(HealthDay News) — Long-term exposure to fine particulate matter (PM2.5) is associated with an increased risk for cardiovascular events, according to a study published online in JAMA Network Open.
Stacey E. Alexeeff, PhD, from the Kaiser Permanente Division of Research in Oakland, California, and colleagues examined the associations between long-term PM2.5 air pollution and cardiovascular events in a retrospective cohort study involving adults in the Kaiser Permanente Northern California integrated health care system during 2007 to 2016 and followed for up to 10 years.
The study cohort included 3.7 million adults. The researchers found that a 10-μg/m3 increase in one-year mean PM2.5 was associated with a 12, 21, and 8% increased risk for incident acute myocardial infarction (AMI), ischemic heart disease (IHD) mortality, and cardiovascular disease mortality, respectively.
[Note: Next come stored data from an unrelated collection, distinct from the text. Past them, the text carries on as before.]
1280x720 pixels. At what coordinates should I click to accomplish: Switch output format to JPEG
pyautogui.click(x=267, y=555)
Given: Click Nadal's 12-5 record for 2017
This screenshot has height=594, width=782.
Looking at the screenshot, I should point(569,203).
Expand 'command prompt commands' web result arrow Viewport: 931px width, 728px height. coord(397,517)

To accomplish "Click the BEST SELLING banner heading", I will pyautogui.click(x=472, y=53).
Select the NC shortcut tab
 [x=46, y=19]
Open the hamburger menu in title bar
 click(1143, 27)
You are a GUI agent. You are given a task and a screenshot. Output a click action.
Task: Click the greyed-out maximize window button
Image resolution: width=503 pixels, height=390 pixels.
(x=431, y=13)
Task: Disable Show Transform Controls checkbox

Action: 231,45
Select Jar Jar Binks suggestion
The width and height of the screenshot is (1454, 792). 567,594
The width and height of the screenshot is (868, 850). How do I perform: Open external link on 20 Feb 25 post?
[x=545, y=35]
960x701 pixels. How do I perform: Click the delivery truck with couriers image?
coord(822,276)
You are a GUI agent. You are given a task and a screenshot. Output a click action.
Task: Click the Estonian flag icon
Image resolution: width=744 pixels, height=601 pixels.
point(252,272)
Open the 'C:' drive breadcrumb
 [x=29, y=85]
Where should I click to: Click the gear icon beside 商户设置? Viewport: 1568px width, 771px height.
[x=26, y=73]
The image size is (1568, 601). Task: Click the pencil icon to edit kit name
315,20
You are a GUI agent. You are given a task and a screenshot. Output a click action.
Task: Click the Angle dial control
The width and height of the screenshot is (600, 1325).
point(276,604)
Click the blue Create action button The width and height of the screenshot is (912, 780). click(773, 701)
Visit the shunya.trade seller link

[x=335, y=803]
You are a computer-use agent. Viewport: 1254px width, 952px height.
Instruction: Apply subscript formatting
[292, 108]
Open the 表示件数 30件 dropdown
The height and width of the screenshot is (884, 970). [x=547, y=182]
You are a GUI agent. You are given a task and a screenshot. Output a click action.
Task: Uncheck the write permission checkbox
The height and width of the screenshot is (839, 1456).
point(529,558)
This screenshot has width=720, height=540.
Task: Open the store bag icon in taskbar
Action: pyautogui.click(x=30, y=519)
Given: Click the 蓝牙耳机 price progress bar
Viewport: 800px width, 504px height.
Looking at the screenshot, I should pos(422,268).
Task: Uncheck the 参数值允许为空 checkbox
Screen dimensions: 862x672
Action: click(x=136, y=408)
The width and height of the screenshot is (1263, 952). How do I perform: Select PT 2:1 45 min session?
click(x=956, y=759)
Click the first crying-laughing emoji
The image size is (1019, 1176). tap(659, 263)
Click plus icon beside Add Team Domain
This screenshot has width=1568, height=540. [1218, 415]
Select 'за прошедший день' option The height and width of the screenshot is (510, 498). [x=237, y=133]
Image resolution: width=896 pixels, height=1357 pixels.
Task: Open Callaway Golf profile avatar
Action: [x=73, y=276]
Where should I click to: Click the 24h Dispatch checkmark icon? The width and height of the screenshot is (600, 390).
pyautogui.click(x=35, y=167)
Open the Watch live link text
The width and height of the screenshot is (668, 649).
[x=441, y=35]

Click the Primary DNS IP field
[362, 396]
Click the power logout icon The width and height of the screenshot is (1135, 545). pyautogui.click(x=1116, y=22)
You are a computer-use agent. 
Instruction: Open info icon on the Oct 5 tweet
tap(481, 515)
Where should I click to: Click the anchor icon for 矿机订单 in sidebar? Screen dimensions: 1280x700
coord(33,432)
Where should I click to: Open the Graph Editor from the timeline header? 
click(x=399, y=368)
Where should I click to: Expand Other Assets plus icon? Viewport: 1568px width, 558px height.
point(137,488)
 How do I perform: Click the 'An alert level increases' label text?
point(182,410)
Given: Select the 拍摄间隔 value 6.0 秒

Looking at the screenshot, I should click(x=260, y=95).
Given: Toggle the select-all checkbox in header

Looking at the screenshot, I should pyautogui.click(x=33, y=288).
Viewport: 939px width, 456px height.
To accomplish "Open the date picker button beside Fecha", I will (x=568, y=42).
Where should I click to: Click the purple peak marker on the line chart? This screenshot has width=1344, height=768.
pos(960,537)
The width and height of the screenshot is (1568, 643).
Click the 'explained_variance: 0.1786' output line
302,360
Compared with low concentrations (<8 μg/m3), exposure to PM2.5 at moderate concentrations (10.0 to 11.9 μg/m3) was associated with increased risks for incident AMI and IHD mortality (6 and 7%, respectively).
“We also found associations at moderate versus low concentrations of PM2.5, adding to the evidence that the current regulatory standard of 12 μg/m3 is not sufficiently protective of health,” the authors write.